--- What the task requires ---
Copy out the following records without any changes.

--- Records for this task ---

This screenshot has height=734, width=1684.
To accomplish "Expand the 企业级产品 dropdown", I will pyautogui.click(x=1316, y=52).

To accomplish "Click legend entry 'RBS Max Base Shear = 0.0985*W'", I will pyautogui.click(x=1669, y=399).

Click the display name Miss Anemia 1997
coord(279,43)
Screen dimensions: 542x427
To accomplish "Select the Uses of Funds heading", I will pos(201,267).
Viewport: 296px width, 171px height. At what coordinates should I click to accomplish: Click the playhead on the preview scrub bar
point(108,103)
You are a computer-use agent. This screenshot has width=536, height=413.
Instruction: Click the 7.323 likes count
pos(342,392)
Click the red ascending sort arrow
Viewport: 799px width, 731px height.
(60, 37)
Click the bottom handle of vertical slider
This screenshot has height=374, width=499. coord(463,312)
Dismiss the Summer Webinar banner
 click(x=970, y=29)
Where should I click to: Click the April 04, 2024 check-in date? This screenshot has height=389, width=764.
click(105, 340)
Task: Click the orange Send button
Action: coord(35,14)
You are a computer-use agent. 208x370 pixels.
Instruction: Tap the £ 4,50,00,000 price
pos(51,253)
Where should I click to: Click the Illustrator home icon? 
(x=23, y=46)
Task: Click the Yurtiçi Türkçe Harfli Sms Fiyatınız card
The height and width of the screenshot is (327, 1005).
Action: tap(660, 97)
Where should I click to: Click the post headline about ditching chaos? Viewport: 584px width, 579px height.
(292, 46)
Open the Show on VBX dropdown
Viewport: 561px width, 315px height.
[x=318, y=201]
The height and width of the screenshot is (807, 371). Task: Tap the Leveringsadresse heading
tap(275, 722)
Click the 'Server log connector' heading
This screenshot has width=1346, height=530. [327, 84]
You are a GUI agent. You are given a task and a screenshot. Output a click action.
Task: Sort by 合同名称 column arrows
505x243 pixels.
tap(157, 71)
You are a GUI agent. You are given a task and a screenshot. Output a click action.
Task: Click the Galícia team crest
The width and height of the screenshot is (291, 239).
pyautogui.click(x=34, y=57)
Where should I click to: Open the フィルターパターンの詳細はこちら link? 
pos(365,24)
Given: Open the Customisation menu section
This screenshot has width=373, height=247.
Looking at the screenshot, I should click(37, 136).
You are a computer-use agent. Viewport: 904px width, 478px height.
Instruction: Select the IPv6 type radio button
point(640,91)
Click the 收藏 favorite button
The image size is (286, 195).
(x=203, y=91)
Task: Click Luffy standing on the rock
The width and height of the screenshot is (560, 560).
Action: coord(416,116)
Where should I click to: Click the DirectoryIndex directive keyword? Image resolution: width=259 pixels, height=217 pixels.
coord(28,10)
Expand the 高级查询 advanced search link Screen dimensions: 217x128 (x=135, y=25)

--- Response below ---
This screenshot has height=734, width=1684.
To accomplish "Expand the 企业级产品 dropdown", I will pyautogui.click(x=1316, y=52).

To accomplish "Click legend entry 'RBS Max Base Shear = 0.0985*W'", I will pyautogui.click(x=1669, y=399).

Click the display name Miss Anemia 1997
coord(279,43)
Screen dimensions: 542x427
To accomplish "Select the Uses of Funds heading", I will pos(201,267).
Viewport: 296px width, 171px height. At what coordinates should I click to accomplish: Click the playhead on the preview scrub bar
point(108,103)
You are a computer-use agent. This screenshot has width=536, height=413.
Instruction: Click the 7.323 likes count
pos(342,392)
Click the red ascending sort arrow
Viewport: 799px width, 731px height.
(60, 37)
Click the bottom handle of vertical slider
This screenshot has height=374, width=499. coord(463,312)
Dismiss the Summer Webinar banner
 click(x=970, y=29)
Where should I click to: Click the April 04, 2024 check-in date? This screenshot has height=389, width=764.
click(105, 340)
Task: Click the orange Send button
Action: coord(35,14)
You are a computer-use agent. 208x370 pixels.
Instruction: Tap the £ 4,50,00,000 price
pos(51,253)
Where should I click to: Click the Illustrator home icon? 
(x=23, y=46)
Task: Click the Yurtiçi Türkçe Harfli Sms Fiyatınız card
The height and width of the screenshot is (327, 1005).
Action: tap(660, 97)
Where should I click to: Click the post headline about ditching chaos? Viewport: 584px width, 579px height.
(292, 46)
Open the Show on VBX dropdown
Viewport: 561px width, 315px height.
[x=318, y=201]
The height and width of the screenshot is (807, 371). Task: Tap the Leveringsadresse heading
tap(275, 722)
Click the 'Server log connector' heading
This screenshot has width=1346, height=530. [327, 84]
You are a GUI agent. You are given a task and a screenshot. Output a click action.
Task: Sort by 合同名称 column arrows
505x243 pixels.
tap(157, 71)
You are a GUI agent. You are given a task and a screenshot. Output a click action.
Task: Click the Galícia team crest
The width and height of the screenshot is (291, 239).
pyautogui.click(x=34, y=57)
Where should I click to: Open the フィルターパターンの詳細はこちら link? 
pos(365,24)
Given: Open the Customisation menu section
This screenshot has width=373, height=247.
Looking at the screenshot, I should click(37, 136).
You are a computer-use agent. Viewport: 904px width, 478px height.
Instruction: Select the IPv6 type radio button
point(640,91)
Click the 收藏 favorite button
The image size is (286, 195).
(x=203, y=91)
Task: Click Luffy standing on the rock
The width and height of the screenshot is (560, 560).
Action: coord(416,116)
Where should I click to: Click the DirectoryIndex directive keyword? Image resolution: width=259 pixels, height=217 pixels.
coord(28,10)
Expand the 高级查询 advanced search link Screen dimensions: 217x128 (x=135, y=25)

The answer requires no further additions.